* **Zu erledigen**:
[a] Welcher Anteil der Teilzeitbeschäftigten war laut dem Text zur Altersrente von Teilzeitbeschäftigten im ersten Quartal 2017 weiblich?
[b] Kürzen Sie im Text zur Altersrente von Teilzeitbeschäftigten den Absatz, der mit „Da ihre Klage abgewiesen wurde“ beginnt, auf seine wesentlichen Fakten.
[c] Schreiben Sie den Text zur Altersrente von Teilzeitbeschäftigten im Anschluss an seinen letzten Satz weiter.

* **Vorliegender Text**:
..........

Gericht bejaht mittelbaren Diskriminierung aufgrund des Geschlechts

Da ihre Klage abgewiesen wurde, legte Frau Villar Láiz beim Tribunal Superior de Justicia de Castilla y León (Obergericht von Kastilien und León, Spanien) Berufung ein. Dieses Gericht erklärte, dass sich das spanische Recht betreffend die Berechnung der Altersrente für Teilzeit­be­schäftigte meistens ungünstig auswirke. Das Gericht war der Auffassung, dass die spanischen Rechts­vor­schriften zu einer mittelbaren Diskriminierung aufgrund des Geschlechts führten, die gegen die Richtlinie über den Grundsatz der Gleich­be­handlung* verstoße, da nach Angaben des Instituto Nacional de Estadistica (Nationales Statistikamt, Spanien) im ersten Quartal 2017 75 % der Teilzeit­be­schäf­tigten Frauen gewesen seien.

Berechnung der beitrags­be­zogenen Altersrente eines Teilzeit­be­schäf­tigten

Das Tribunal Superior de Justicia de Castlla y León hat beschlossen, dem Gerichtshof Fragen zur Vorab­ent­scheidung vorzulegen, um u.a. in Erfahrung zu bringen, ob die spanische Regelung gegen die Richtlinie verstößt. Gemäß dieser Regelung wird die Höhe der beitrags­be­zogenen Altersrente eines Teilzeit­be­schäf­tigten wie folgt berechnet:

Zunächst wird anhand der tatsächlich bezogenen Gehälter und der tatsächlich geleisteten Beiträge eine Berech­nungs­grundlage ermittelt. Anschließend wird die Berech­nungs­grundlage mit einem Prozentsatz multipliziert, der von der Dauer des Beitrags­zeitraums abhängt. Auf diesen Zeitraum wird wiederum ein Teilzeit­ko­ef­fizient angewendet, der dem Verhältnis zwischen der tatsächlich geleisteten Arbeitszeit in Teilzeit und der von einem vergleichbaren Vollzeit­be­schäf­tigten geleisteten Arbeitszeit entspricht, und er wird durch die Anwendung eines Koeffizienten von 1,5 erhöht.

..........

* **Datenauszug**:
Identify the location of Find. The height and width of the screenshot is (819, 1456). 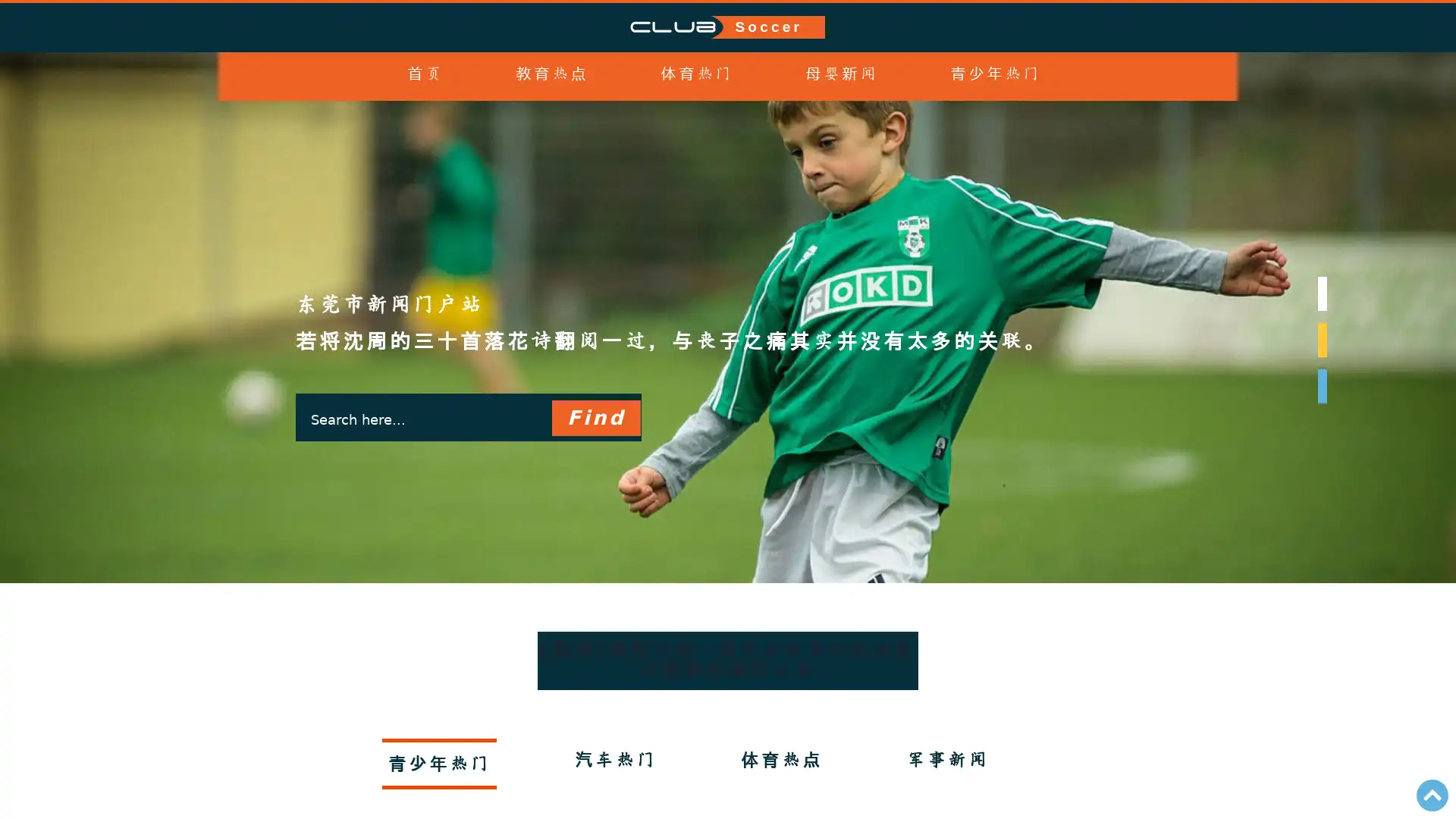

..........

* **Antworten je Aufgabe**:
[a] 75 %

[b] Nachdem ihre Klage abgewiesen worden war, legte Frau Villar Láiz Berufung beim Tribunal Superior de Justicia de Castilla y León ein. Dieses Gericht befand, dass sich die spanische Regelung zur Berechnung der Altersrente für Teilzeitbeschäftigte meist ungünstig auswirke. Da laut dem spanischen Nationalen Statistikamt im ersten Quartal 2017 75 % der Teilzeitbeschäftigten Frauen waren, sah es darin eine mittelbare Diskriminierung aufgrund des Geschlechts, die gegen die Gleichbehandlungsrichtlinie verstoße.

[c]
Richtlinie verbietet jegliche unmittelbare oder mittelbare Diskriminierung aufgrund des Geschlechts

Der Gerichtshof der Europäischen Union entschied, dass die Richtlinie der spanischen Regelung entgegensteht, sofern sich diese als für weibliche Arbeitnehmer besonders nachteilig erweist. Der Gerichtshof stellte zunächst fest, dass die Richtlinie jegliche unmittelbare oder mittelbare Diskriminierung aufgrund des Geschlechts, u.a. bei der Berechnung der Leistungen im Bereich der sozialen Sicherheit, verbietet. Nachdem der Gerichtshof das Vorliegen einer unmittelbaren Diskriminierung verneint hat, wies er darauf hin, dass eine mittelbare Diskriminierung aufgrund des Geschlechts in einer Situation zu sehen ist, in der dem Anschein nach neutrale Vorschriften Personen des einen Geschlechts in besonderer Weise gegenüber Personen des anderen Geschlechts benachteiligen können. Diese Benachteiligung liegt vor, wenn sich eine Regelung auf einen signifikant höheren Anteil von Personen eines Geschlechts im Vergleich zu Personen des anderen Geschlechts ungünstig auswirkt.

Nationale Vorschriften haben meist nachteilige Wirkungen für Teilzeit­be­schäftigte

Der Gerichtshof stellt fest, dass die in Rede stehenden nationalen Vorschriften in den meisten Fällen nachteilige Wirkungen für Teilzeit­be­schäftigte im Vergleich zu Vollzeit­be­schäf­tigten haben. Für die in geringem Umfang Teilzeit­be­schäf­tigten (d.h. diejenigen, die im Durchschnitt weniger als zwei Drittel der normalen Arbeitszeit eines vergleichbaren Vollzeit­be­schäf­tigten gearbeitet haben), ist der auf die Berech­nungs­grundlage anwendbare Teilzeit­ko­ef­fizient niedriger als der, der auf die Berech­nungs­grundlage von Vollzeit­be­schäf­tigten anwendbar ist. Daraus folgt, dass diese Arbeitnehmer, die nach den dem Gerichtshof vorliegenden Akten 65 % der Teilzeit­be­schäf­tigten ausmachen, wegen der Anwendung dieses Teilzeit­ko­ef­fi­zienten einen Nachteil erleiden.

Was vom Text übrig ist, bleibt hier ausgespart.